Betrachtet man die Stadtteilebene wird der Unterschied noch deutlicher. In Sasel, wo selbst bewohnte Ein- und Zweifamilienhäuser die Regel sind, stiegen die Preise von 2016 bis 2021 um 48 Prozent auf einen Quadratmeterpreis von 5141 Euro. In der HafenCity liegt der Anstieg bei Eigentumswohnungen aus dem Bestand bei 67,5 Prozent, der Durchschnittspreis bei 11.057 Euro.
Kommt es nun zu einer Krise am Immobilienmarkt „wird das obere Preissegment am stärksten betroffen sein“, sagt Braun. Im Schnitt geht er von Preisrückgängen von 30 bis 35 Prozent aus. In der HafenCity haben nicht nur Selbstnutzer investiert, in einer Krise ist ein Notverkauf durch Selbstnutzer deutlich wahrscheinlicher. Diese werden in Sasel die Füße dagegen eher stillhalten, solange sie ihre Kreditrate bezahlen können. Außerdem werden Standorte für neue Einfamilienhäuser immer rarer oder sind sogar gar nicht mehr erwünscht. Doch der Traum vom eigenen Haus mit Garten hat sich in der Pandemie eher noch verstärkt. 61 Prozent der Hamburger wollen in einem eigenen Haus mit Garten leben, ergab jüngst eine Haspa-Umfrage.
Hamburg: Wann unsanierte Immobilien zur Kostenfalle werden
Rund 600.000 Euro kostet ein Einfamilienhaus mit 120 Quadratmeter Wohnfläche und einem ortsüblichen Grundstück im Schnitt in Hamburg. Angesichts des Anschaffungspreises dürften sich aber viele eine Sanierung kaum leisten können, dann droht eine Kostenfalle bei den laufenden Kosten. Grund ist unter anderem die CO2-Steuer von 25 Euro je Tonne seit Beginn des Jahres.
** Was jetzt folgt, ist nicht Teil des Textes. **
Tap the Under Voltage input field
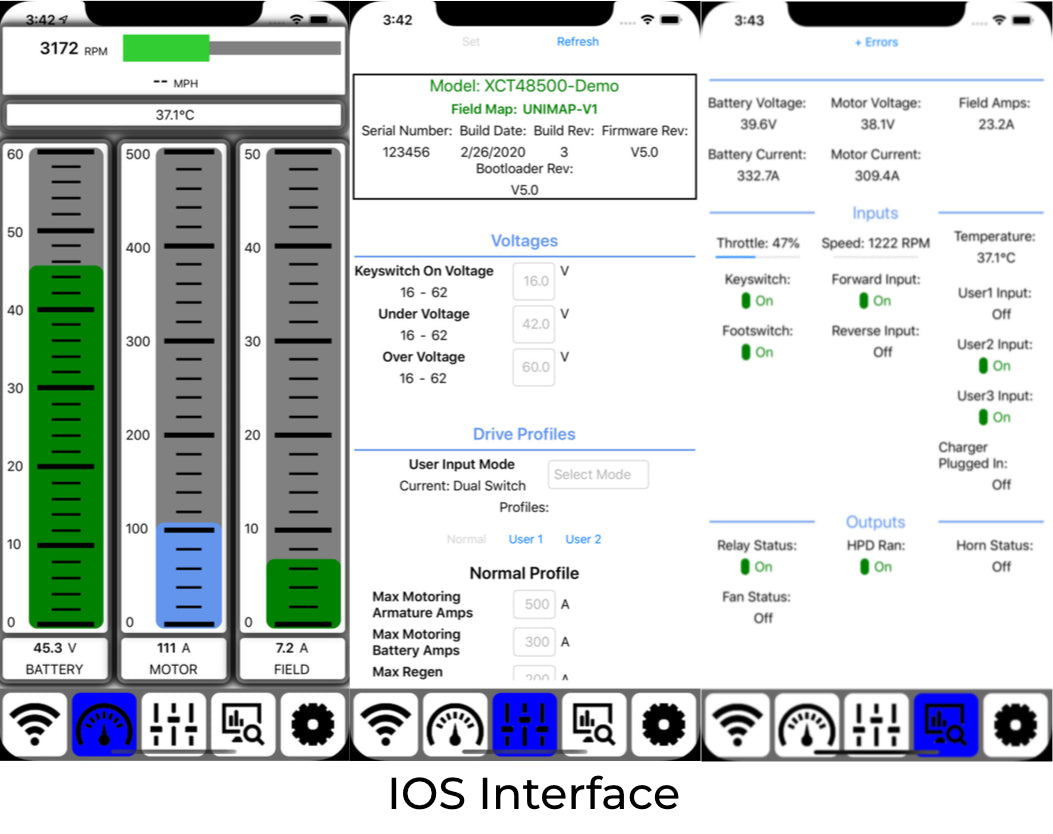1053x834 pixels. click(x=534, y=325)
Je nach Dämmung des Hauses liegen die jährlichen Mehrausgaben bei einer Gasheizung und einer Wohnfläche von 120 Quadratmetern zwischen 50 und 162 Euro jährlich. Wer noch mit Öl heizt muss bei einem hohen Energieverbrauch mit zusätzlichen Kosten von bis zu 237 Euro rechnen, ermittelte das Vergleichsportal Verivox.
„Vor allem Bewohner von unsanierten Häusern werden durch den CO2-Preis stark belastet“, sagt Thorsten Storck, Energieexperte von Verivox. Die Belastung steigt bis 2025 auf 55 Euro je Tonne CO2, wenn von der Ampelkoalition in Berlin nicht noch schärfere Bestimmungen kommen. Ein solcher CO2-Preis verteuert den Liter Heizöl um 17,4 Cent und die Kilowattstunde Erdgas um 1,3 Cent. In Hamburg müssen Hausbesitzer ohnehin auf eine energieeffiziente Heizung mit einem Anteil an erneuerbaren Energien umsteigen.
„Nach einem Heizungstausch muss in privaten Bestandsgebäuden seit 1. Juli ein Mindestanteil von 15 Prozent des Wärmeenergiebedarfs durch erneuerbare Energien gedeckt werden“, sagt ein Sprecher der Umweltbehörde. Diese Regelung gilt für Gebäude, die vor dem 1. Januar 2009 errichtet wurden. Und wer das Dach sanieren möchte, sollte sich beeilen, denn wer das in Hamburg nicht vor 2025 macht, muss auch gleich noch eine Fotovoltaikanlage darauf errichten.